Open docent-net opened 4 years ago
I think this is more than useful and should definitely comes outside of the box. @docent-net any chance you can get a stab at this fairly soon ?
Sure, on it :)
@tlvenn I need to ask a question, about this. Read through ArgoCD docs (e.g. here https://argoproj.github.io/argo-cd/operator-manual/high_availability/#argocd-repo-server) and it looked like a straightforward thing - just create volumeClaimTemplates with proper configuration for the PVC and that's all.

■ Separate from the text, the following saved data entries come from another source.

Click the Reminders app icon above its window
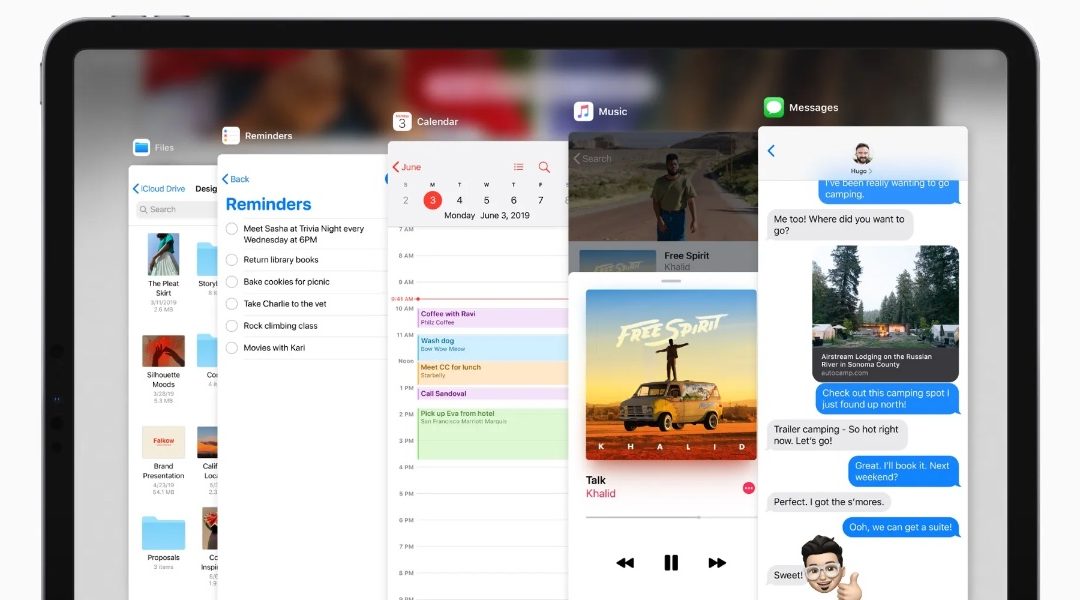The image size is (1080, 600). [233, 135]
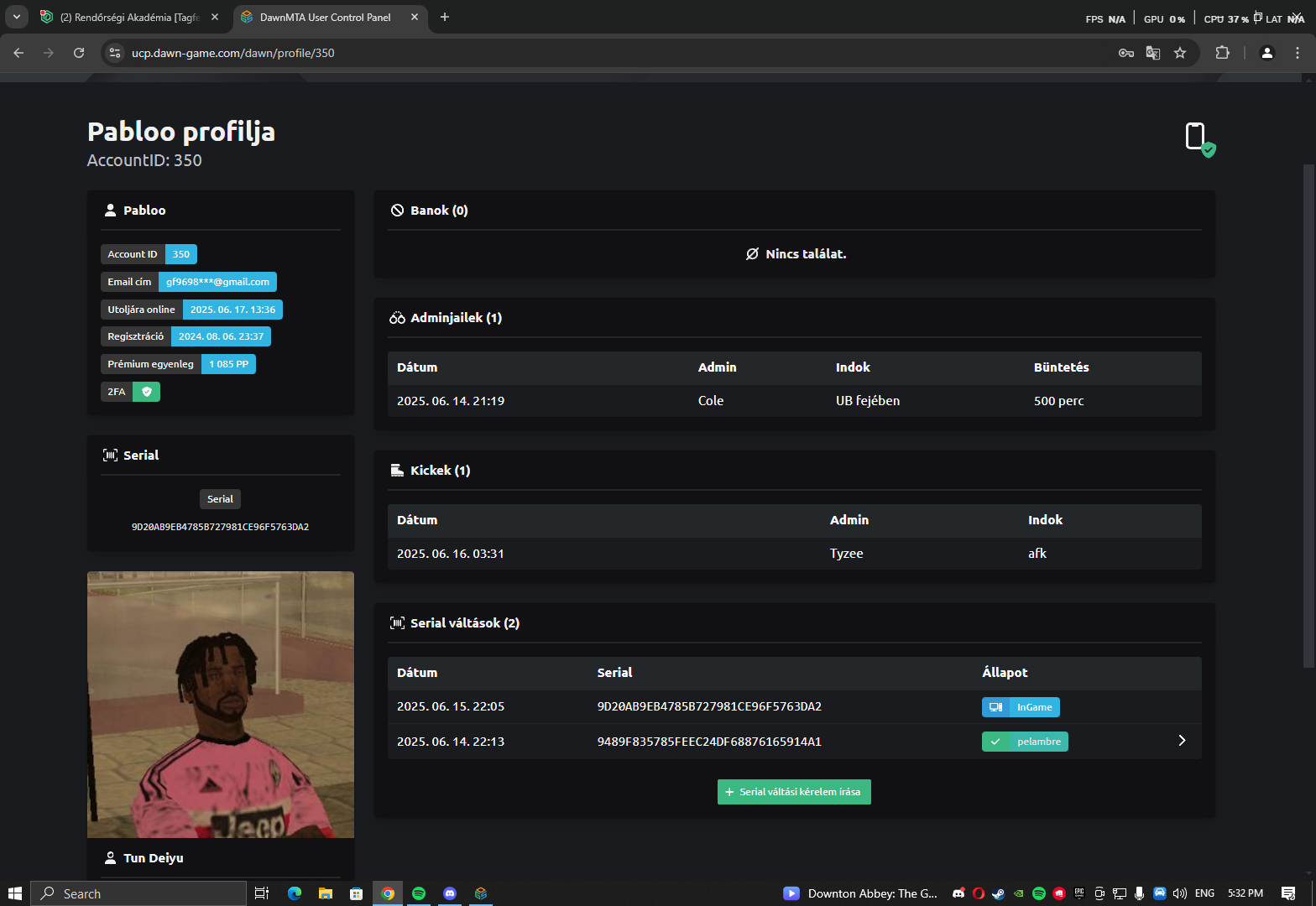This screenshot has height=906, width=1316.
Task: Click the Google Translate icon in address bar
Action: tap(1153, 53)
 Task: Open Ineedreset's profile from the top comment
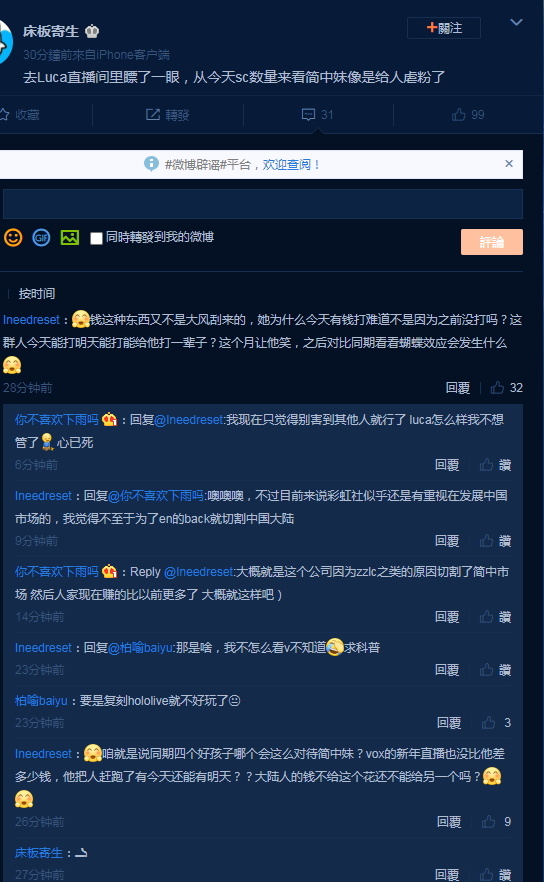click(x=32, y=320)
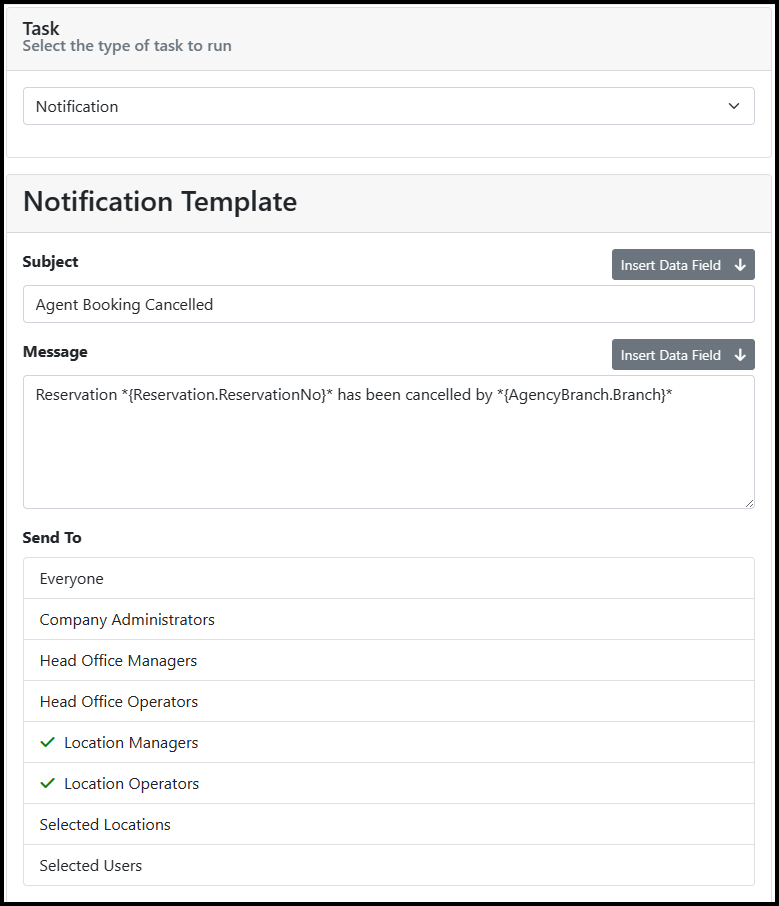
Task: Choose Selected Locations option
Action: pos(388,825)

However, repo-server can be replicated, so here it hit me, that maybe we'd need a StatefulSet here instead of Deployment, because there is some state.. or not? Unfortunately, I'm not that familiar w/ArgoCD HA, but after going through the documentation and thinking about it I have 2 assumptions to discuss:
After writing this whole post I think that the correct answer is nr.1, but just need to validate it w/you :) Thanks
Hi @docent-net , I am no expert when it comes to argo cd but my feeling is that the repo server is a cache layer and I would opt for option 1 as well.
For illustration purpose, not saying this a good idea, Grafana chart for example supports both approaches:
https://github.com/grafana/helm-charts/blob/main/charts/grafana/templates/deployment.yaml#L1 https://github.com/grafana/helm-charts/blob/main/charts/grafana/templates/statefulset.yaml#L1
I'm going w/opt1 - lets face it - the data is stored in /tmp, so let's treat it as temporary :) Thanks, will get into it
Stale issue message
@docent-net did you make any progress on this ?
I'm a little confused...I am trying to deploy ArgoCD in HA mode and use a PVC for the repo-server to avoid the disk consumption issue, described above. Of course, there is an issue with one PVC. Option 1 above mentions leave as a Deployment and use volumeClaimTemplates....but those aren't supported for Deployments, only SS. Am I missing something? Do I just convert to SS?
Can this issue be re-opened? Right now the only possible option without making changes to the helm chart is to use emptyDir
Please reopen this issue:
I'm using Longhorn replicated blockstorage, indeed it is my default storageclass and I would love to make use of it for argocd. This should be the default behavior at least for non-HA, @tlvenn gave a good example for a working non-HA/HA Chart:
For illustration purpose, not saying this a good idea, Grafana chart for example supports both approaches:
https://github.com/grafana/helm-charts/blob/main/charts/grafana/templates/deployment.yaml#L1 https://github.com/grafana/helm-charts/blob/main/charts/grafana/templates/statefulset.yaml#L1
Furthermore as @docent-net already pointed out, this Chart is partially making use of the ability to set a custom storageclass:
Additional context
I can see, that similar feature is already implemented in redis-ha:
https://kubernetes.io/docs/concepts/storage/_print/#generic-ephemeral-volumes is alpha
in 1.19
, beta
in 1.21
and stable
in 1.23
.
Please reopen this issue.
@mkilchhofer could you please take a look?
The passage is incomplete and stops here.